GENE THERAPY
Several congenital deficiencies such as hemophilia B and anemia are currently treated by administration of recombinant proteins. However, repeated clinical administration of therapeutic proteins is cumbersome, and such genetic disorders could be cured via gene transfer vectors, allowing sustained and/or controlled expression of these proteins. In this respect, the intramuscular inoculation of adeno-associated viral (AAV) vectors expressing human blood coagulation factor IX seems extremely promising for treatment of patients with hemophilia B, and clinical trials have now progressed into phase 1/2.1 Likewise, biologically active erythropoietin (EPO) can be secreted from skeletal muscle and was shown to improve erythropoiesis in beta-thalassemic mice.2 So far, protein replacement therapy with recombinant human EPO (rhuEPO) produced from mammalian cells, biologically equivalent to the natural hormone, has been extremely effective to remedy several forms of anemia. Although approximately 3 million people throughout the world have now been treated, very few patients have developed pure red cell aplasia following rhuEPO therapy.3 It is only in the last few years that a significant increase in the # of cases of absolute resistance to rhuEPO therapy due to anti-EPO antibodies was reported, most likely as a result of slight modifications in the production and formulation of the clinical grade rhuEPO. As for gene therapy, there is clear evidence for humoral and cellular immune responses against transgenic proteins—as well as absence of such responses, depending on vector design, gene dosage, or the underlying mutation in the dysfunctional gene.
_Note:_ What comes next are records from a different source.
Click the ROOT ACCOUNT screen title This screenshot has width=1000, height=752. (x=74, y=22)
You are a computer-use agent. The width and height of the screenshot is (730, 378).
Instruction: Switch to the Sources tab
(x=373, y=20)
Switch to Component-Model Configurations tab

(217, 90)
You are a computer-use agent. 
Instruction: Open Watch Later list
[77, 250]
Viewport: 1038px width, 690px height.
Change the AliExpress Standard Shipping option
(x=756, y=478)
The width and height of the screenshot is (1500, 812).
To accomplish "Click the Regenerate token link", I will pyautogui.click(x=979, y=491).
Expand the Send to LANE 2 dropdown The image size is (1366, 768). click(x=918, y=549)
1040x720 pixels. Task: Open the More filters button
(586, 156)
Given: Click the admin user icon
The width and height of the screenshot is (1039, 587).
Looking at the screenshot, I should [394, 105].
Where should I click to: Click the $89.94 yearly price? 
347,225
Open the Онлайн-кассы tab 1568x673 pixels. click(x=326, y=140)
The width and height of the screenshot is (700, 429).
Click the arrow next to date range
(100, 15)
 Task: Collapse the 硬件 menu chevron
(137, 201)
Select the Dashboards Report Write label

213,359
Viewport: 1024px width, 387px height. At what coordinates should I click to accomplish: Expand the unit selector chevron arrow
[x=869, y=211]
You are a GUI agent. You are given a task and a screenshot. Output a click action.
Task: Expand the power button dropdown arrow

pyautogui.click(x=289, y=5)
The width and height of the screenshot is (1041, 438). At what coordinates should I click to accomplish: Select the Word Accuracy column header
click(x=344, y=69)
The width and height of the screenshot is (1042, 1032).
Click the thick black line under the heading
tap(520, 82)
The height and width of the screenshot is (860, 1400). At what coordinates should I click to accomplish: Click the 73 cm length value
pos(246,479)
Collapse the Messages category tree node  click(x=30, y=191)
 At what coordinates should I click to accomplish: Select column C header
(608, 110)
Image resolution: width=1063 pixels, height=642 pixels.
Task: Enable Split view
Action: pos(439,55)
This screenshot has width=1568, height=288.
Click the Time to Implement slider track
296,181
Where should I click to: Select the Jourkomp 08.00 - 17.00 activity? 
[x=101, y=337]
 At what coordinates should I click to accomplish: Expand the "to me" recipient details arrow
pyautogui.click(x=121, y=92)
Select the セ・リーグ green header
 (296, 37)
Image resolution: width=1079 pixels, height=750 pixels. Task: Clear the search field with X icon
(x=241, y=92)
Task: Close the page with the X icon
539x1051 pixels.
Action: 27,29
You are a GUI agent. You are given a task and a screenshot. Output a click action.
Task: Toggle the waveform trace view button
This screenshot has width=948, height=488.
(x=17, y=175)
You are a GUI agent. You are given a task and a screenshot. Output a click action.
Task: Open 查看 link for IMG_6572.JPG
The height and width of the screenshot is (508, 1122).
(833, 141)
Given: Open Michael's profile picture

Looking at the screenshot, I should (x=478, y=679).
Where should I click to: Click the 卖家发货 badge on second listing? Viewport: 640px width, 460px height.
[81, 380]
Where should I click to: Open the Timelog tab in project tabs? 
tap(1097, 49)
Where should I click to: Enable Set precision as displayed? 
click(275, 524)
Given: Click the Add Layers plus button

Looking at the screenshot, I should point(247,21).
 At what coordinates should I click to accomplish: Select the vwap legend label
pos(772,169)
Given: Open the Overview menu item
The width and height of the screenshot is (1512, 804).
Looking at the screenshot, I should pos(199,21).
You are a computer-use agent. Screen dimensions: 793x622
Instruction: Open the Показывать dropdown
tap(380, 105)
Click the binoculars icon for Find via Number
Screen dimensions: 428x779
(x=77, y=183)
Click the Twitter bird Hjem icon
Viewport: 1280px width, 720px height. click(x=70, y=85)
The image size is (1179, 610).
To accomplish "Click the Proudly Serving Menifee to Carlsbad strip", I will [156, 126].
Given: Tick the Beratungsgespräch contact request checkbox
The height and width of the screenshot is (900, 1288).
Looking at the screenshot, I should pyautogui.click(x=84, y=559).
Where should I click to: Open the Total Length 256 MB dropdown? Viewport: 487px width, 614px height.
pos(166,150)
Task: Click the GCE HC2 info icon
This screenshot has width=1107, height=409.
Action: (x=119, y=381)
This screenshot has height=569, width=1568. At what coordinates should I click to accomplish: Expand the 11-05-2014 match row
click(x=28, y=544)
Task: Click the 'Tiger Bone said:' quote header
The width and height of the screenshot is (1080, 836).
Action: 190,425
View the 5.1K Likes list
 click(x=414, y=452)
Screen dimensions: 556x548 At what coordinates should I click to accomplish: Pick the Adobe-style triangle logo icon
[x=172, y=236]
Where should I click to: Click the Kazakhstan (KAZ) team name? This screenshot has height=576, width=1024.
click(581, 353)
In this issue of Blood, 2 independent studies from Chenuaud and colleagues (page 3303) and Gao and colleagues (page 3300) describe for the first time an inadvertent autoimmune response in nonhuman primates resulting from transfer of a gene encoding a self-antigen. Their approach was to deliver the homologous EPO cDNA driven by ubiquitous and/or regulatable promoters via AAV vectors injected in muscle or aerosolized in lung, resulting in supra-physiologic serum levels of EPO, from 10- to 100 000- fold over the baseline. However, this genetic intervention broke the immune tolerance, and, within a few weeks, some macaques suffered from severe autoimmune anemia, possibly induced by T/B lymphocytes and monocyte infiltrates in inoculated muscles as well as by neutralizing antibodies against both the transgenic and endogenous EPO. The reasons for the autoimmunity induced by homologous EPO gene transfer are not clear. Trivial mechanisms such as sequence differences between transgenic and endogenous EPO cDNAs as well as vector particle-induced inflammation could be ruled out a priori. Furthermore, the fact that anemia sporadically arose in 2 different macaque species upon gene transfer using several rAAV serotypes in 2 ectopic expression sites (muscle or lung versus kidney) rather suggests an EPO-specific effect. Thus, the autoimmune anemia might be due to the ectopic expression site of the transgene or to supraphysiologic expression levels that could induce posttranslational modifications; yet it may also be contributed by vector spreading in the draining lymph nodes and subsequent EPO expression in professional APCs. In addition, there was no clear correlation between elevated EPO levels and anemia, suggesting that the events occur in a haplotype-dependent manner.
These results are extremely important, not only because they teach us that in vivo gene delivery is effective, but also because they stress that the direct translation to the clinic of preclinical data obtained in inbred rodent models is not straightforward. Although the laboratory mouse has been invaluable in the preclinical gene therapy era, it shows limitations. Autoimmune responses to gene transfer have never been reported in these small animal models, possibly because they have not been identified or exhaustively assessed. In contrast, more relevant information in safety, efficiency, and immunologic consequences of gene transfer can be expected from wild and large animals. Thus, as vectors have now become efficient enough to allow effective gene delivery, experiments in nonhuman primates are more practical than before, and their more extensive implementation in preclinical studies may be a prerequisite before going to the clinic.